Sombras en el Pasillo

​La noche sobre el viejo caserón no trajo silencio, sino una densidad sofocante. El frío se filtraba entre las grietas de las paredes gastadas, donde la pintura descascarada caía en finos copos sobre el suelo de madera rotosa. Marcos y Elena habían entrado buscando refugio tras la avería de su coche en la carretera desierta, pero desde el momento en que cruzaron el umbral, supieron que algo maligno habitaba entre aquellas ruinas.

​El Misterio de la Casa Abandonada

​Caminaban a tientas por el angosto pasillo, escuchando cada crujido del piso bajo sus pisadas temblorosas. El aire olía a humedad, polvo viejo y a un rancio perfume del pasado. Al fondo, la puerta de madera permanecía impasible bajo la tenue luz que apenas entraba por una claraboya rota.

​—Tenemos que encontrar una salida antes de que empeore la tormenta —susurró Elena, frotándose los brazos tiritando de frío.

​—Tranquila, solo busquemos un lugar seguro para pasar la noche —respondió Marcos, intentando aparentar una entereza que no sentía.

​De repente, un susurro gutural resonó desde la penumbra. No era el viento. Era como una respiración pesada que recorría las paredes. Sus corazones comenzaron a martillear contra sus pechos con violencia. El ambiente se volvió helado en cuestión de segundos.

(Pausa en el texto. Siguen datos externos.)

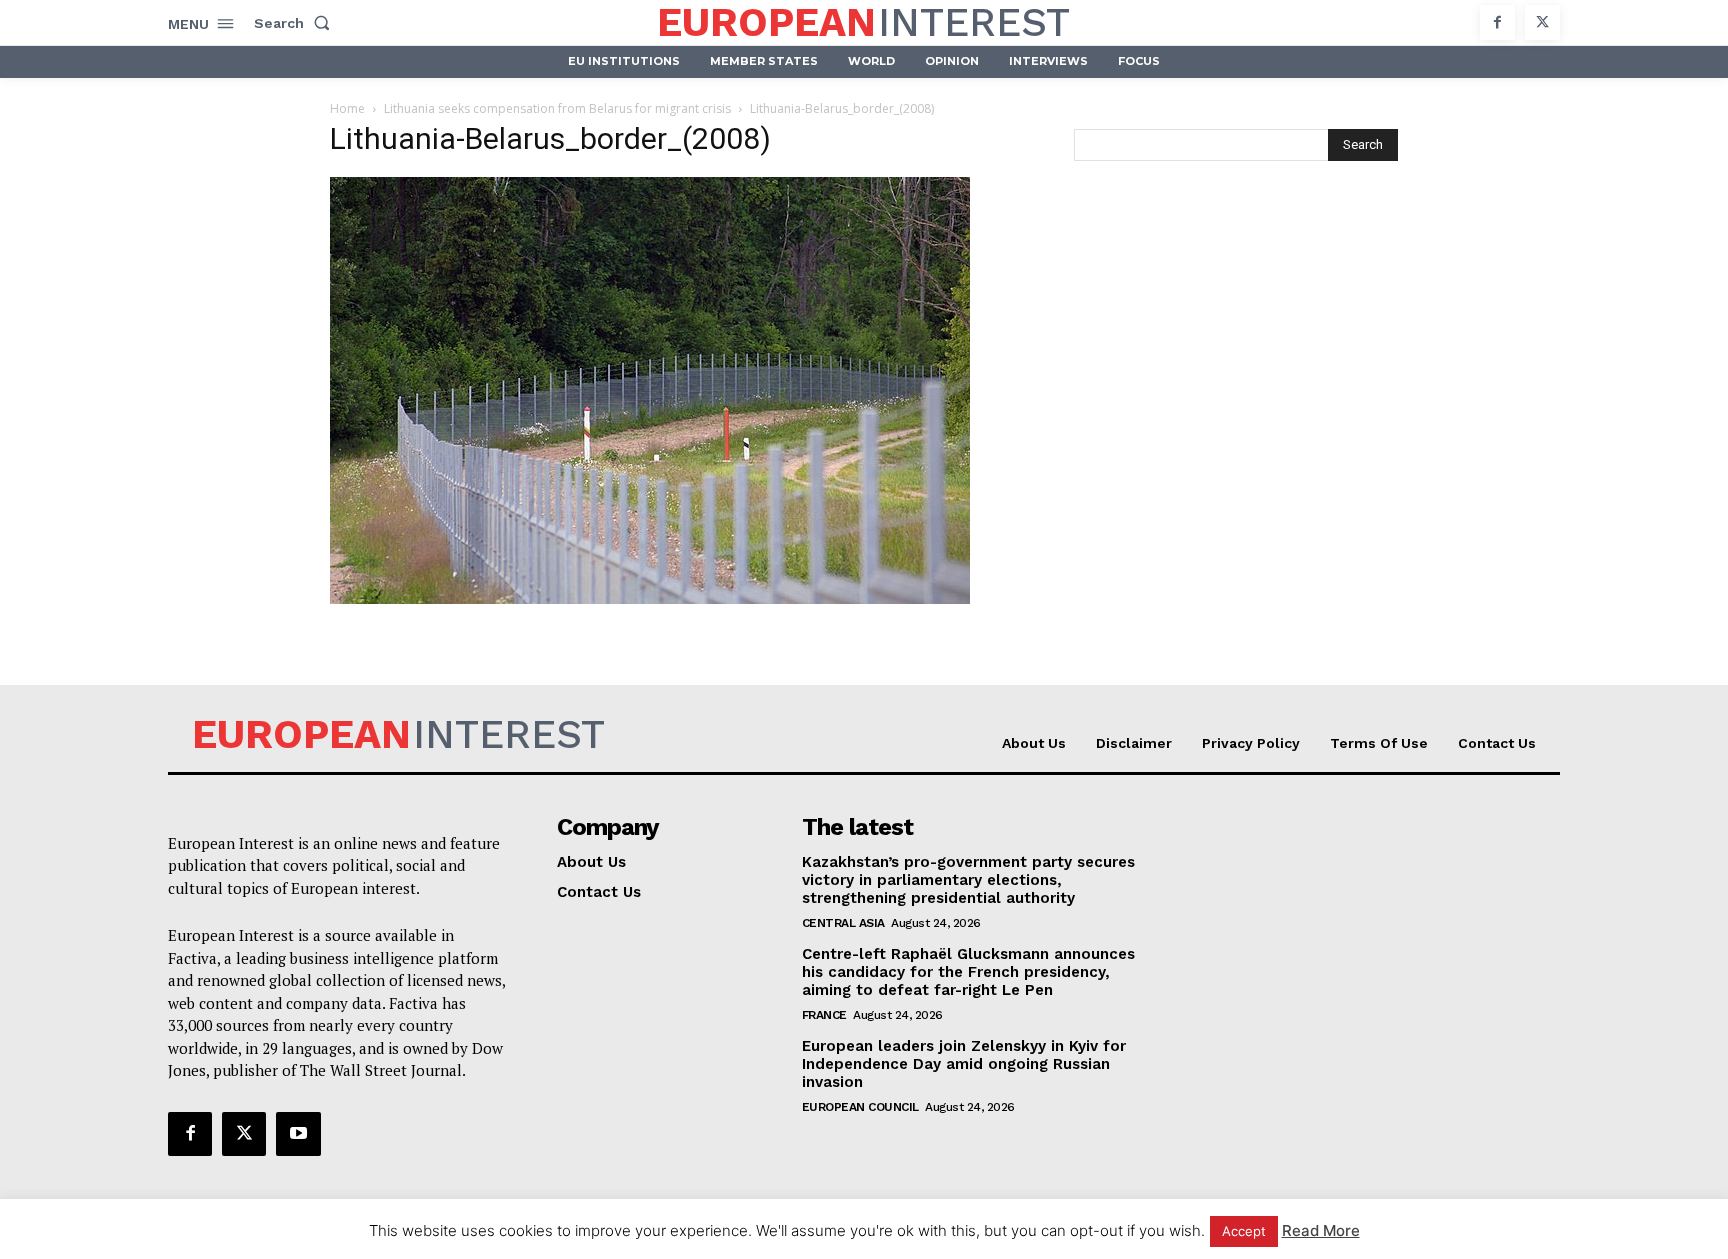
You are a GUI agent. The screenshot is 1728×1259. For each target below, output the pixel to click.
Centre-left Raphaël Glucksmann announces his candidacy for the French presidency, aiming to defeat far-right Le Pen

​El Encuentro con lo Desconocido

​Un chasquido metálico retumbó en la oscuridad. Marcos agarró a Elena del brazo con firmeza. Sus ojos estaban desorbitados por el horror mientras la penumbra parecía moldearse a su alrededor.

​Marcos: ¡Apaga la luz, que está aquí!

​Elena intentó reaccionar, pero sus manos temblaban de manera incontrolable. Llevó la mirada hacia el fondo del pasillo, hacia donde el frío parecía concentrarse como un vórtice helado. Un brillo metálico captó su atención: la manija metálica de la puerta antigua empezó a ceder.

​Elena: No puedo, el pomo se está moviendo…

​El mecanismo crujió con fuerza mientras se desplazaba hacia abajo lentamente, como si una mano invisible pero brutal lo accionara desde el otro lado. Una fuerza invisible envolvió el cuello de Elena, obligándola a clavar los ojos en la rendija de la puerta que comenzaba a abrirse milímetro a milímetro. La oscuridad absoluta brotaba de aquel hueco.

​Marcos: ¡No mires hacia allá!

​Marcos la sujetó con todas sus fuerzas para arrastrarla hacia atrás, pero el aire se volvió tan denso que apenas podían respirar. Un grito desgarrador brotó de la garganta de Elena cuando sintió que la sombra se abalanzaba sobre ellos, consumiendo cada rincón de la estancia en un abismo de terror.

​Mensaje de Reflexión

​El verdadero peligro no siempre es lo que habita en la oscuridad exterior, sino la manera en que dejamos que el miedo paralizante tome el control de nuestras decisiones. En los momentos de mayor incertidumbre y situaciones límite, mantener la calma y actuar con templanza es la única luz capaz de guiarnos a través de las sombrías adversidades de la vida.